Around 1860, a Lazarist priest, Father Joseph Tsiou, began a mission in Tianjin. Tsiou was a skilled physician, who made it practice to baptize seriously ill infants whom he could not heal. This led to the impression that the baptism itself caused the deaths and there was opposition to this among the populace. Tsiou died in 1861 and was replaced by a French missionary and sisters of the congregation of the Daughters of Charity. In keeping with the Holy Childhood program popular at that time, the mission continued the practice of teaching and baptizing sick and abandoned children.
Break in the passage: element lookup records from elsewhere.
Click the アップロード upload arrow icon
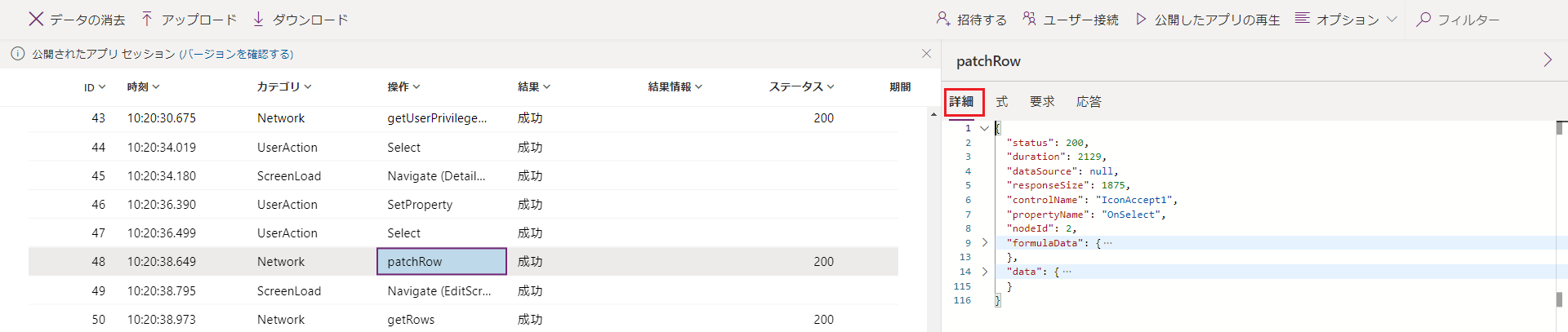 [147, 19]
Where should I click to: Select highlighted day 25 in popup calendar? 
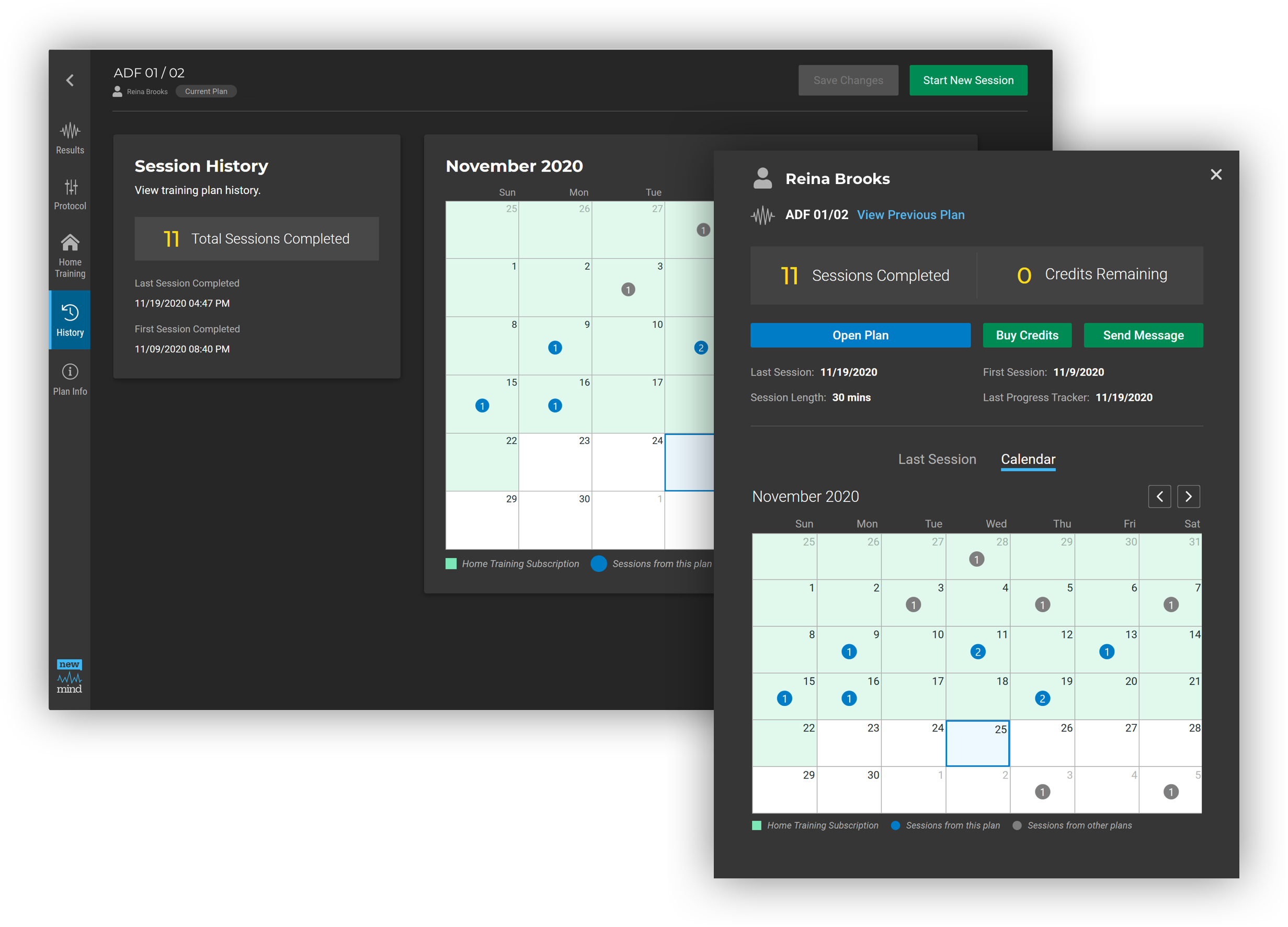(x=977, y=742)
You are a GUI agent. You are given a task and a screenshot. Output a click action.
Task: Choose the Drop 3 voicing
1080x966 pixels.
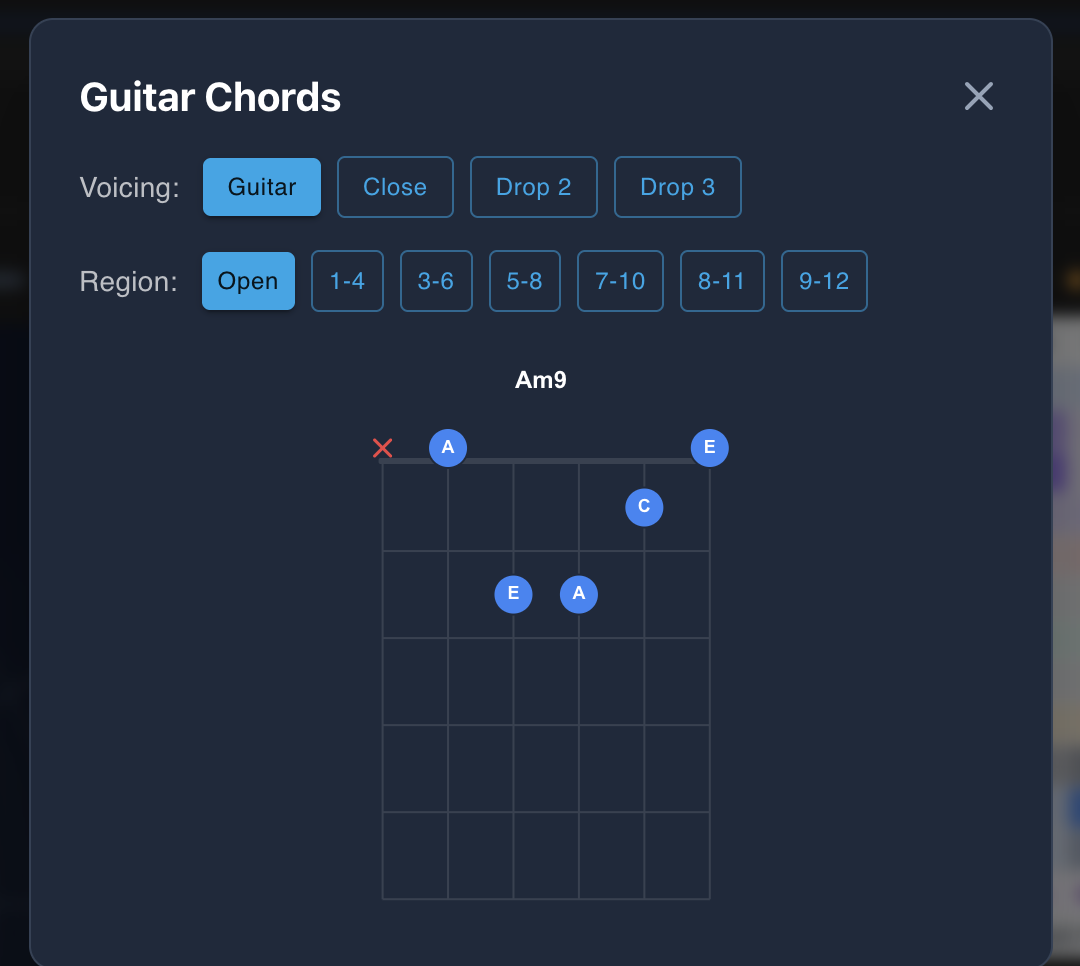pyautogui.click(x=678, y=187)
False rumors circulated for years that the missionaries killed children in order to remove the eyes for the manufacture of some expensive medicines. In June 1870, rumors spread throughout China concerning Catholic nuns who used to give small cash rewards to people who brought homeless or unwanted children to their orphanages. This led illicit child-brokers to engage in kidnapping. Throughout 1870, deaths at these orphanages increased due to outbreaks of disease. Tensions between Chinese residents of the northeastern port city of Tianjin (Tientsin) and western missionaries erupted in 1870 in the riot known as the Tianjin Massacre.

==Incident==
The summer of 1870 was hotter and drier than usual, and the popular mood was unsettled. Angry and excited crowds assembled in the street from time to time in the neighborhood of the Mission buildings and demanded the release of the children. It does not appear that either the mission nor the French consul took any steps at this time to allay the public's fears. On June 18, two Chinese kidnappers were arrested 30 li outside Tianjin, were investigated and executed forthwith. According to Chonghou, Commissioner for the Three Ports, "Talk about kidnapping became more and more widespread among the populace. Because of this, the streets and alleys were not tranquil." Subsequently, the populace apprehended and sent in a "reader" from the church, Chen Xibao. He was beaten and sent to the magistrate. Through the Tianjin prefect, Liu Jie, he was interrogated and it was found that, in reality, he was leading students home, and was not kidnapping them. He was subsequently released. There was also a case in which the residents of Taohuakou apprehended and sent in Wu Lanzhen, who had kidnapped Li Suo. From the prefect's interrogation, Wang San from the church was implicated. Upon further investigation, the Chinese authorities determined that Wu Lanzhen had lied.

Chinese officials met with their French counterparts, who had assumed responsibility for the Catholic missions to China since the Arrow War. However, an angry anti-Christian crowd had gathered outside the cathedral and smashed windows. Chinese Catholic converts begged the French consul, Henri-Victor Fontanier, to appeal directly to the county magistrate, Chonghou, for public calm.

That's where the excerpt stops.